Plaza San Pedro, 20 de abril de 2011



Queridos hermanos y hermanas, [...] dejando el cenáculo, Jesús se retiró a rezar, solo, en presencia del Padre. En ese momento de comunión profunda, los Evangelios narran que Jesús experimentó una gran angustia, un sufrimiento tal que le hizo sudar sangre (cfr Mt 26,38). Consciente de su inminente muerte en la cruz, Él siente una gran angustia y la cercanía de la muerte.

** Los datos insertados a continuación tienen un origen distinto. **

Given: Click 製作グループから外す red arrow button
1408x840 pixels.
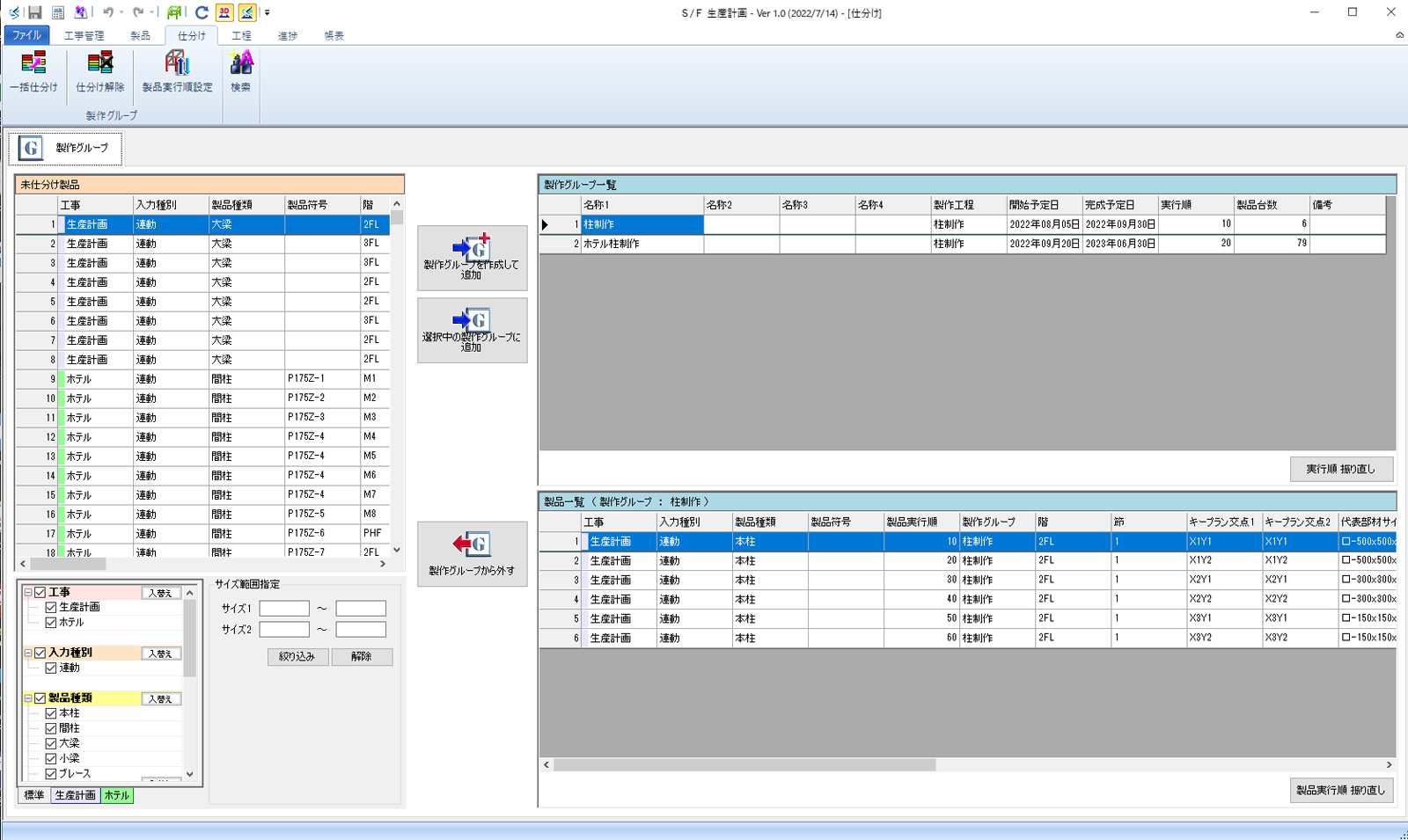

En esta situación aparece también un elemento de gran importancia para toda la Iglesia. Jesús dice a los suyos: quedaos aquí y vigilad; y este llamamiento a la vigilancia se refiere de modo preciso a este momento de angustia, de amenaza, en el que llegará el traidor, pero concierne a toda la historia de la Iglesia. Es un mensaje permanente para todos los tiempos, porque la somnolencia de los discípulos no era solo el problema de aquel momento, sino que es el problema de toda la historia.

La cuestión es en qué consiste esta somnolencia, en qué consistiría la vigilancia a la que el Señor nos invita. Diría que la somnolencia de los discípulos a lo largo de la historia es una cierta insensibilidad del alma hacia el poder del mal, una insensibilidad hacia todo el mal del mundo. Nosotros no queremos dejarnos turbar demasiado por estas cosas, queremos olvidarlas: pensamos que quizás no será tan grave, y olvidamos.

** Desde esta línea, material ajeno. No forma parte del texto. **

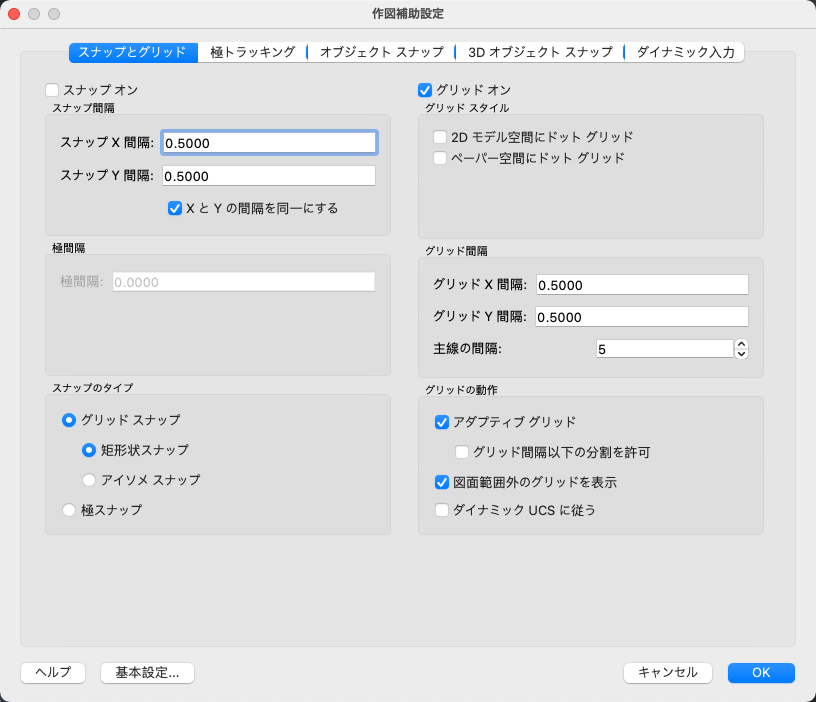This screenshot has width=816, height=702.
Task: Uncheck the グリッド オン checkbox
Action: pyautogui.click(x=425, y=90)
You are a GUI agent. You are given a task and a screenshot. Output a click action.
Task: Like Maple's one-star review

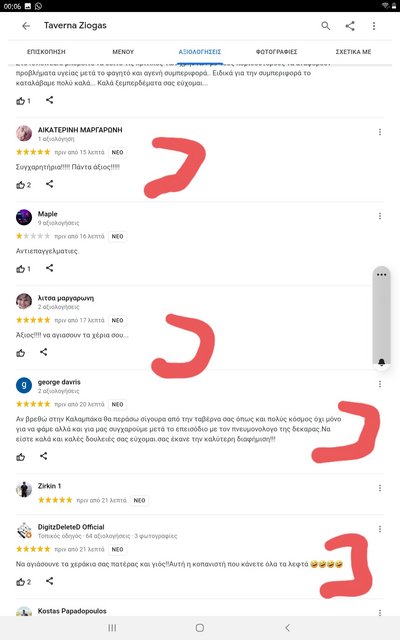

Y no es sólo la insensibilidad hacia el mal, mientras deberíamos velar para hacer el bien, para luchar por la fuerza del bien. Es insensibilidad hacia Dios: esta es nuestra verdadera somnolencia; esta insensibilidad hacia la presencia de Dios que nos hace insensibles también hacia el mal. No escuchamos a Dios – nos molestaría – y así no escuchamos, naturalmente, tampoco la fuerza del mal, y nos quedamos en el camino de nuestra comodidad.

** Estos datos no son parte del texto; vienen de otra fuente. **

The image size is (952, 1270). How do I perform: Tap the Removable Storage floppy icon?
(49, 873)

La adoración nocturna del Jueves Santo, el estar vigilantes con el Señor, debería ser precisamente el momento de hacernos reflexionar sobre la somnolencia de los discípulos, de los defensores de Jesús, de los apóstoles, de nosotros, que no vemos, no queremos ver toda la fuerza del mal, y que no queremos entrar en su pasión por el bien, por la presencia de Dios en el mundo, por el amor al prójimo y a Dios.

Después, el Señor empieza a rezar. Los tres apóstoles – Pedro, Santiago, Juan – duermen, pero alguna vez se despiertan y escuchan el estribillo de esta oración del Señor: “No se haga mi voluntad, sino la tuya". ¿qué es esta voluntad mía, qué es esta voluntad tuya, de la que habla el Señor? Mi voluntad es que “no debería morir”, que se le ahorre este cáliz del sufrimiento: es la voluntad humana, de la naturaleza humana, y Cristo siente, con toda la consciencia de su ser, la vida, el abismo de la muerte, el terror de la nada, esta amenaza del sufrimiento. Y Él más que nosotros, que tenemos esta aversión natural contra la muerte, este miedo natural a la muerte, aún más que nosotros, siente el abismo del mal.

Siente, con la muerte, también todo el sufrimiento de la humanidad. Siente que todo esto es el cáliz que tiene que beber, que debe hacerse beber a sí mismo, aceptar el mal del mundo, todo lo que es terrible, la aversión contra Dios, todo el pecado. Y podemos comprender que Jesús, con su alma humana, estuviese aterrorizado ante esta realidad, que percibe en toda su crueldad: mi voluntad sería no beber el cáliz, pero mi voluntad está subordinada a tu voluntad, a la voluntad de Dios, a la voluntad del Padre, que es también la verdadera voluntad del Hijo.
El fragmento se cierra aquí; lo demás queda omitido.